Market context and recent trading
At the time of the disclosure, RNXT was trading at $1.08 per share. The company’s stock is up 28.56% year-to-date. With earnings scheduled in just 5 days, the timing of the insider purchases and the financing activity coincides with an upcoming corporate disclosure.
Company financing and analyst coverage
RenovoRx has announced execution of securities purchase agreements with institutional investors aimed at raising approximately $10 million through a private placement. The financing initiative was led by life science institutional investors and included participation from members of the company’s executive management team and board of directors. Konik Capital Partners, LLC, a division of T.R. Winston & Company, acted as the sole placement agent for the transaction. Separately, Jones Trading initiated coverage on RenovoRx with a Buy rating and an $8.00 price target.
What the filings show
- Mark Voll purchased 97,200 shares of common stock - a purchase with no price listed and a total value of $0, per the filing.

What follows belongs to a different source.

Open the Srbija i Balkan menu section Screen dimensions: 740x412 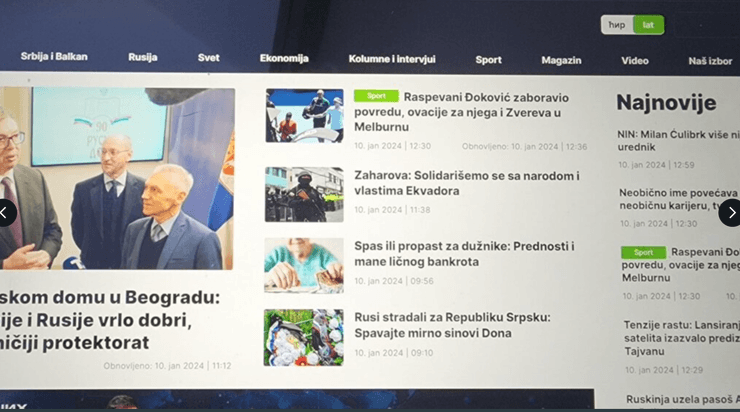point(54,58)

- Voll also purchased 48,600 warrants exercisable at $1.9326; these are exercisable immediately and expire March 30, 2029, or 30 days after the company reports $1.5 million in product sales revenue for any calendar quarter.
- Both the shares and warrants were part of a private placement on March 20, 2026 for an aggregate of $100,000.
Near-term calendar
The company has earnings scheduled in 5 days, a near-term event noted in the disclosure. The financing activity and the insider transactions occurred ahead of that scheduled report.
Takeaway
The filings document insider purchases by the company’s CFO and confirm a concurrent private placement effort intended to raise roughly $10 million, backed by life science institutional investors with the company’s management and board participating. The filing also records fresh analyst coverage assigning a Buy rating with an $8.00 price target. Beyond the headline transactions, the warrants include an exercise price, an immediate exercisability provision, and a revenue-triggered expiration clause that links potential conversion timing to product sales milestones.